Author(s): Krzysztof Z. Laczkowski, Konrad Misiura, Marta Switalska, Joanna Wietrzyk, Angelika Baranowska Laczkowska, Berta Fernandez, Agata Paneth and Tomasz Plech

Affiliation: Department of Chemical Technology and Pharmaceuticals, Faculty of Pharmacy, Collegium Medicum, Nicolaus Copernicus University, Jurasza 2, 85-089 Bydgoszcz, Poland.

Abstract

Synthesis, characterization and investigation of antiproliferative activity of eight thiazole-based nitrogen mustard against human cancer cells lines (MV4-11, A549, HCT116 and MCF-7) and normal mouse fibroblast (BALB/3T3) are presented. Their structures were determined using NMR, FAB MS, HRMS and elemental analyses. Among the derivatives, 3a, 3b, 3e and 3h were found to exhibit high activity against human leukemia MV4-11 cells with IC50 values of 0.634-3.61 µg/ml. The cytotoxic activity of compound 3a against BALB/3T3 cells is up to 40 times lower than against cancer cell lines. Our data indicated also that compound 3e had very strong activity against MCF-7 and HCT116 with IC50 equal to 2.32 µg/ml and 2.81 µg/ml, respectively. Their activity was similar to the activity of cis-platin, which is clinically used as anticancer drug in the treatment of human solid tumours.
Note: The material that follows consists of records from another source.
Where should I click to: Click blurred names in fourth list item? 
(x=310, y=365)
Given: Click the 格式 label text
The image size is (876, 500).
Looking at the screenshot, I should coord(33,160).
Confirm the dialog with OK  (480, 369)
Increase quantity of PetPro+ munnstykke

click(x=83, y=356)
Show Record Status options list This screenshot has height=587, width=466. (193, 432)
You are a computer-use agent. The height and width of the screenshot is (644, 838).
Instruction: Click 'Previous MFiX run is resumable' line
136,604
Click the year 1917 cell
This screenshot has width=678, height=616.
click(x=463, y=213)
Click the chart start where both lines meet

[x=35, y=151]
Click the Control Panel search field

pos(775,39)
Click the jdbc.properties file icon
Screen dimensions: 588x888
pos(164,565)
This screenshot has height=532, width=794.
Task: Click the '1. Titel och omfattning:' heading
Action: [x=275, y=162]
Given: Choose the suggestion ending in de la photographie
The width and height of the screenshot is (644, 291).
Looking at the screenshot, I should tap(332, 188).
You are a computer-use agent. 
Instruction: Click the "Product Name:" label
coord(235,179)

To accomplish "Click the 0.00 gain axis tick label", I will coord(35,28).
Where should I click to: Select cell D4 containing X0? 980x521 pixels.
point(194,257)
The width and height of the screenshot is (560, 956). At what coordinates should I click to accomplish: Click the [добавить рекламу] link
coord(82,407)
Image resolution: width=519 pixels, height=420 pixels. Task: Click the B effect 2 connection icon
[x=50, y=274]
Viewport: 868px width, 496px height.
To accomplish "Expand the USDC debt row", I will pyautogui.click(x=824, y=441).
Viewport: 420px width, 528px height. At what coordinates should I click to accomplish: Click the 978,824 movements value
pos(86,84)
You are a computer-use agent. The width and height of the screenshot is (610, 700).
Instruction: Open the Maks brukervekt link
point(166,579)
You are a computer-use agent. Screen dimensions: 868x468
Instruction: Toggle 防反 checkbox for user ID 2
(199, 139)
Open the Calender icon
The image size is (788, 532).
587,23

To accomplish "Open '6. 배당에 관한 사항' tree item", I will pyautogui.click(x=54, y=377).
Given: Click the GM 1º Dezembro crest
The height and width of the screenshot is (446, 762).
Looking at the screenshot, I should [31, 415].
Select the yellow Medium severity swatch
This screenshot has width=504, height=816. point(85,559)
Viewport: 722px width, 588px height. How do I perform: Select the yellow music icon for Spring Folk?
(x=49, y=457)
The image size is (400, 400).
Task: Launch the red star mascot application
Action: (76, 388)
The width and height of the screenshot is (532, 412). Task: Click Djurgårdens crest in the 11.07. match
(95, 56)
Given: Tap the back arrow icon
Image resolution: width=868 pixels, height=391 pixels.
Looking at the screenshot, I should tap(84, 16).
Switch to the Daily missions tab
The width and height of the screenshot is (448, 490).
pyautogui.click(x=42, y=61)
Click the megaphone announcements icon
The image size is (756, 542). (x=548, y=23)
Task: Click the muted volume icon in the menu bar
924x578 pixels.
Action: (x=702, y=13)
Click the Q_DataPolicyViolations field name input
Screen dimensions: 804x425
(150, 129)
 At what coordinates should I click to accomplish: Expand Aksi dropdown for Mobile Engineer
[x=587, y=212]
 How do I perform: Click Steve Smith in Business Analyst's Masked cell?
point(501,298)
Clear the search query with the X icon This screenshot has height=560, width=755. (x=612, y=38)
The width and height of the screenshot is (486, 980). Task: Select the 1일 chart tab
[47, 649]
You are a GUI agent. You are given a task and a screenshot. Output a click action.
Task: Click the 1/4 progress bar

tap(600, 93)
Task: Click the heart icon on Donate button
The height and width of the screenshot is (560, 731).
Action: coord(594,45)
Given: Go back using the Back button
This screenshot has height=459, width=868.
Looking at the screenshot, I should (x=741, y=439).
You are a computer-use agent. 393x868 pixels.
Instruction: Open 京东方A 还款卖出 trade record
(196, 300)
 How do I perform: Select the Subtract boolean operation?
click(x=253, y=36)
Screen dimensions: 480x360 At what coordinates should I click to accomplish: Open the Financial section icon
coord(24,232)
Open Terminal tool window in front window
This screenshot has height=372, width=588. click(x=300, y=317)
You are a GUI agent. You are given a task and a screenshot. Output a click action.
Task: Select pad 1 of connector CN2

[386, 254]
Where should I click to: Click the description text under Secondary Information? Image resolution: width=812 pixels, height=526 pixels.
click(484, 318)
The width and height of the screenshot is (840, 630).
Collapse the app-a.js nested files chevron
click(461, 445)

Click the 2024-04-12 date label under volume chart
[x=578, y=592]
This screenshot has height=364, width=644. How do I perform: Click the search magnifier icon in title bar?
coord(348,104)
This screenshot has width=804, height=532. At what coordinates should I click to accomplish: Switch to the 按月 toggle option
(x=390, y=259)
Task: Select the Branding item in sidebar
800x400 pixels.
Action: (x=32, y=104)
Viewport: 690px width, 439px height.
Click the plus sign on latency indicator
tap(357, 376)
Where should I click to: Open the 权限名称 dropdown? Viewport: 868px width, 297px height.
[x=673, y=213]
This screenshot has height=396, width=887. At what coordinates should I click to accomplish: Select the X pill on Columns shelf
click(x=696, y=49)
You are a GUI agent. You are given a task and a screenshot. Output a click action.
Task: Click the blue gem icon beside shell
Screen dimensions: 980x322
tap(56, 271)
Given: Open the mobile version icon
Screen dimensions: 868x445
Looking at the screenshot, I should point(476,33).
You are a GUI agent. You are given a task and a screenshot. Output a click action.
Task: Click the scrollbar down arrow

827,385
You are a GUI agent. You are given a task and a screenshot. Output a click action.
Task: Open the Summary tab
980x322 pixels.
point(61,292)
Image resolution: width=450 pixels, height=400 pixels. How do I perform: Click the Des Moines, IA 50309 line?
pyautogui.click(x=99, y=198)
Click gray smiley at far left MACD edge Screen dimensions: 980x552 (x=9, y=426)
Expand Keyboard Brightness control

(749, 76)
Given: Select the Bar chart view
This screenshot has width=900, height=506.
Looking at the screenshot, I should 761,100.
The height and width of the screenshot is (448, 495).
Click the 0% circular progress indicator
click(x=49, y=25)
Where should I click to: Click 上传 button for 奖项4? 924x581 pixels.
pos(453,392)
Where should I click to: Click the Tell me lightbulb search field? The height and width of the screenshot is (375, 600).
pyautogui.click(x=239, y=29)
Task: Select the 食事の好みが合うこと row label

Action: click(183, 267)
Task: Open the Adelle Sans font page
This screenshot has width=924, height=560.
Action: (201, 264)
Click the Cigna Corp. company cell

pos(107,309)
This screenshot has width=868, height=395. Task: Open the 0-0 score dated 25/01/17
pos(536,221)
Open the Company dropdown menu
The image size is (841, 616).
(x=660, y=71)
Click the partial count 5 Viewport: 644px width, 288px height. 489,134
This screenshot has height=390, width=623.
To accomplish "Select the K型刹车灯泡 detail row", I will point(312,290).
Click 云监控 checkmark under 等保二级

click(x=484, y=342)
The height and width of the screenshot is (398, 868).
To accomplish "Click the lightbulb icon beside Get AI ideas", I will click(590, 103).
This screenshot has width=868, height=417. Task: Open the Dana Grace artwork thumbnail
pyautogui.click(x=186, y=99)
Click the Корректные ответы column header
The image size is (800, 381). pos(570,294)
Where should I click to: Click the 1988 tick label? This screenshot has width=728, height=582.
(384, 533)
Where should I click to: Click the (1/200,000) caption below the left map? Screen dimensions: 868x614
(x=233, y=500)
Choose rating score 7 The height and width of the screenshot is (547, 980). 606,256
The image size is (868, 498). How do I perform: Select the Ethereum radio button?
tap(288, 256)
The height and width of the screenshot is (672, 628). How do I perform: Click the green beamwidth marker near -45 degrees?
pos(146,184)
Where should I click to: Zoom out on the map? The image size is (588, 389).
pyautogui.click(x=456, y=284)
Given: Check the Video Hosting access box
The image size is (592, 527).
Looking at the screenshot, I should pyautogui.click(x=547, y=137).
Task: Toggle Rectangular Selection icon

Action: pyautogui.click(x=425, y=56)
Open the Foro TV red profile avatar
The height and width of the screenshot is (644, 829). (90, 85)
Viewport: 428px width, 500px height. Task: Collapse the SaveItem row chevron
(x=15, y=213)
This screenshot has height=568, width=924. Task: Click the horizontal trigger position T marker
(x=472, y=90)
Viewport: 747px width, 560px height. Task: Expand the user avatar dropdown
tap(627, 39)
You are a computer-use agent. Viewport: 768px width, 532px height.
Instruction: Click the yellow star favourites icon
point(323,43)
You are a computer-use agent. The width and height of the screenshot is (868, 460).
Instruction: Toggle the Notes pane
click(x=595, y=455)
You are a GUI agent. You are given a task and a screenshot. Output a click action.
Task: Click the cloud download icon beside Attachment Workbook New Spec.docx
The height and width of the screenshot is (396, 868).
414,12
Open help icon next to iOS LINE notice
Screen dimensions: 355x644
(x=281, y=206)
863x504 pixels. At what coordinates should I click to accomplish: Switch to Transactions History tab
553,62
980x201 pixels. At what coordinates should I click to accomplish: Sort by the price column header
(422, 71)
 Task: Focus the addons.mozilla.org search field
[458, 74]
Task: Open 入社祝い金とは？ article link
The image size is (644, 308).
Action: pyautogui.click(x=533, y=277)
We also perform quantum chemical calculation of interaction and binding energies in complexes of model systems and 3e with DNA bases. Interaction of real drug 3e with guanine is much stronger than with the remaining nucleobases, and the strongest among all investigated complexes. Computer simulations were performed with ATP-binding domain and DNA-binding site of hTopoII. Compounds 3a-h were recognized as potential inhibitors of hTopoII.




Keywords: Antiproliferative activity, DFT calculations, interaction energy, nitrogen mustard, nucleobases, thiazole.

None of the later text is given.